IBM’s POWER9 Microprocessor: The Basis for Accelerated Systems

By Joe Clabby, Clabby Analytics

Over the past several years, all major server makers have focused on redesigning their server architectures in order to eliminate data flow bottlenecks – building what have become known as “accelerated systems”. Likewise, the major developers of database software have also found new ways to speed database processing. This combination has created a data-processing panacea for fast, efficient and affordable processing of very large databases (Big Data).

As far back as early 2013, Clabby Analytics started to report on the progress being made in accelerated system designs (our reports on VelociData, The Now Factory, IBM’s PureData system, IBM’s DB2 Analytics Accelerator and IBM Power Systems accelerated designs are available upon request).   Accelerated system designs focus on speeding workload processing by improving system throughput.

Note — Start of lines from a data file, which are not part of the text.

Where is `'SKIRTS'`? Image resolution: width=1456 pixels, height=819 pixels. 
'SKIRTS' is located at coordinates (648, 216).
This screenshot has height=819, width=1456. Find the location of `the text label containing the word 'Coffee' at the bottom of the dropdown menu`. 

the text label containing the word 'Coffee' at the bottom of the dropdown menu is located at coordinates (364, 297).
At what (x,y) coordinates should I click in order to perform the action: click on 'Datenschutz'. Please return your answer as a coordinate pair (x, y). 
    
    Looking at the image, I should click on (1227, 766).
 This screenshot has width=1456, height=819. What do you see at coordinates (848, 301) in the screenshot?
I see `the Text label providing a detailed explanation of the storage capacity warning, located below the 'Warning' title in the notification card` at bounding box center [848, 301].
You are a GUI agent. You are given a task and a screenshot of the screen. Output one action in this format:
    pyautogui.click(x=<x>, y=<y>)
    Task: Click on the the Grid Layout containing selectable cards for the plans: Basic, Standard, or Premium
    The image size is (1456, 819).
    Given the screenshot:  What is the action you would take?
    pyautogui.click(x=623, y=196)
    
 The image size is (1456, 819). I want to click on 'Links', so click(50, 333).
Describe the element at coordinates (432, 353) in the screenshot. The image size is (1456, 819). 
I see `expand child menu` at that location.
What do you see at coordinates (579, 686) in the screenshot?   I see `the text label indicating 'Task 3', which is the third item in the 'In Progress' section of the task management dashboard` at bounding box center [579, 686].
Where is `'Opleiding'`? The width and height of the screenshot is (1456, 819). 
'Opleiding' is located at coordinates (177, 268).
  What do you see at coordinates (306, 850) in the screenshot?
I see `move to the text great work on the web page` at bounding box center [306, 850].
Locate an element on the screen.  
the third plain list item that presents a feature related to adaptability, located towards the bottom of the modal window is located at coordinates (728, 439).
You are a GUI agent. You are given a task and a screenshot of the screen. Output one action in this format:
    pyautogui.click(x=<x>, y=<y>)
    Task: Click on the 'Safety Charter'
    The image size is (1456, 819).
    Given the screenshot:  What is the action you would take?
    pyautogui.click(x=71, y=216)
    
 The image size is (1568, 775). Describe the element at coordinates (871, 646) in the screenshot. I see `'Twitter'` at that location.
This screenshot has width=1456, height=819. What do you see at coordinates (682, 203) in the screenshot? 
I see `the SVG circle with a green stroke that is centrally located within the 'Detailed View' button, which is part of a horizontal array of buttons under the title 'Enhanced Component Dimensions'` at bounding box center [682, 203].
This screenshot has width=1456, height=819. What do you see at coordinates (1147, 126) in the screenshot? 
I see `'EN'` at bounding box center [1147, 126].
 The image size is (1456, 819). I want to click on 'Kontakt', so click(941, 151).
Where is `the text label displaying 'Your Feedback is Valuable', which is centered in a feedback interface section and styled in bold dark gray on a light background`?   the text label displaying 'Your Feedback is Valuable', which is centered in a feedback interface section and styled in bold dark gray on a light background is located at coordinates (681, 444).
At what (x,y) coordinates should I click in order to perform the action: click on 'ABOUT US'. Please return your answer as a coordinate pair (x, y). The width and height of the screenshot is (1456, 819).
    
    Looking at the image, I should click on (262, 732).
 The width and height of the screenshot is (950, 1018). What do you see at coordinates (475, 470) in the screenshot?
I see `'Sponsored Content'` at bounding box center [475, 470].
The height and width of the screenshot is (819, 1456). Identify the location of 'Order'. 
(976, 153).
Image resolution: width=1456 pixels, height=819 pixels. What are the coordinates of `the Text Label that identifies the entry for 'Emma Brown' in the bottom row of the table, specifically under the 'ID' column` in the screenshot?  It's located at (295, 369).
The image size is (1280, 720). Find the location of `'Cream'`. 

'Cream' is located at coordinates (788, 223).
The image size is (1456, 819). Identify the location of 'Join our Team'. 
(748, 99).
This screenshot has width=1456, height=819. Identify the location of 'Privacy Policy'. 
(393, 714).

Improved throughput is achieved in a variety of ways including increasing internal bus speed, reducing communications overhead, off-loading tasks to other types of processors, improving memory management, reducing I/O drag, tuning execution methods, creating new interfaces that streamline peripheral access to processing power, and more.

What intrigued us about the early designs was that several systems were making use of field programmable gate arrays (FPGAs) to accelerate data transfer (processing data at line speed); and some designs were also making use of graphical processing units (GPUs) to accelerate parallel processing. We also found that the makers of general purpose CPUs (especially POWER and Intel processors) were more focused than ever before on processing large amounts of data (Big Data).

In 2014 we also started tracking database accelerators (our report on IBM’s DB2 BLU Acceleration vs. SAP’s Hana vs. Oracle’s Exadata is available upon request). What we observed was that new algorithms combined with new data processing methodologies were being used to accelerate database processing speed. Also, in 2014, we noted that sales of in-memory database software from IBM, SAP, Oracle, Altibase, Exasol, Kognito, McObject, ParStream, Quartet FS, VMware and VoltDB were on the rise – helping further accelerate the processing of large amounts of data (see this report for further details).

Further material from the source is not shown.